Die Maut soll ab 2016 für ausländische Autofahrer gelten; Deutsche sollen die Abgabe über die Kfz-Steuer rückerstattet bekommen. Während Dobrindt am Zeitplan festhalten und seinen Gesetzesentwurf in zwei Wochen ins Kabinett einbringen möchte, ortet sein österreichischer Kollege Alois Stöger "Verbesserungsbedarf". Wien will sich gegen eine mögliche Diskriminierung von Ausländern wehren und hat bereits mit rechtlichen Schritten gedroht - bis hin zu einer Klage vor dem Europäischen Gerichtshof. Die Regierung hat ein Gutachten bei der Universität Innsbruck in Auftrag gegeben, um die deutschen Pläne auf Konformität mit den EU-Gesetzen prüfen zu lassen.
Brüsseler Bedenken
Durch die erste Einschätzung sieht sich Stöger bestätigt. Es gebe nämlich mehrere "Rechtswidrigkeiten". Eine "indirekte Diskriminierung" könnte darin bestehen, dass die Einführung der Maut eng an die Senkung der Kfz-Steuer gebunden sei. Dadurch würden deutsche Autofahrer entlastet und ausländische nicht. Außerdem sei der Preisunterschied bei den Jahres- und Zwei-Monats-Vignetten nicht verhältnismäßig.

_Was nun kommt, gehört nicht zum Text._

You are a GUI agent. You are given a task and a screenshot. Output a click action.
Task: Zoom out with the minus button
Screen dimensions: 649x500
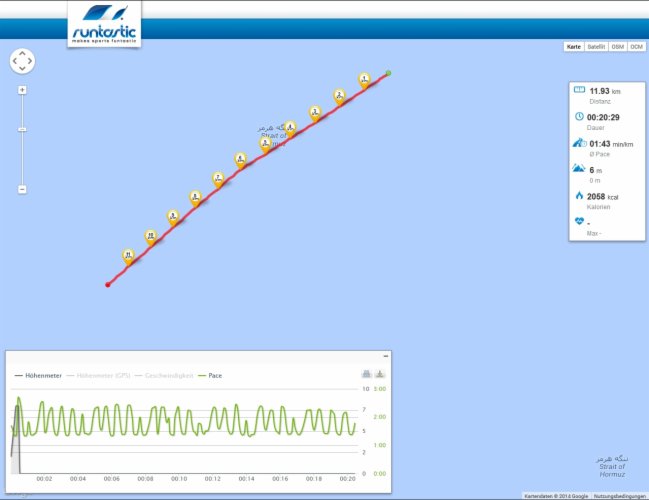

Denn für ein Jahr würde der Benutzer eines umweltfreundlichen Neuwagens 24 Euro zahlen. Und für zwei Monate nur zwei Euro weniger. Stöger hofft nun, die EU-Kommission für seine Argumente gewinnen zu können. Denn die Brüsseler Behörde selbst ist nicht davon überzeugt, dass das Gesetzesvorhaben das Prinzip der Nicht-Diskriminierung befolgt. Demnach müssten alle EU-Bürger gleich behandelt werden. Gleichzeitig aber hat die Koalition in Berlin deutschen Autofahrern zugesichert, dass sie nicht draufzahlen.
Dass dies dennoch der Fall sein wird, befürchten einige deutsche Sozialdemokraten. Sie warnen vor Mehrbelastungen. Das "Handelsblatt" berichtete, dass das Wirtschaftsministerium den Gesetzesentwurf von Finanzminister Wolfgang Schäuble zur Kfz-Steuer begrüßt habe. Dort sei eine automatische Senkung der Steuer nicht vorgesehen. Allerdings sollen laut Dobrindts Vorlage die Infrastruktur-Abgabe und die Kfz-Steuer "unabhängig voneinander bestehen". Für Teile der SPD bleibt dennoch die Gefahr einer späteren Mauterhöhung bestehen. Die Christdemokraten weisen dies zurück.
Die Einführung der Pkw-Maut war in Deutschland selbst von Anfang an umstritten. Angezweifelt wurde etwa ihre Rentabilität. Die Regierung hatte sich ursprünglich Milliarden Euro fürs Budget erhofft. Nun rechnet sie mit Einnahmen von 500 Millionen Euro.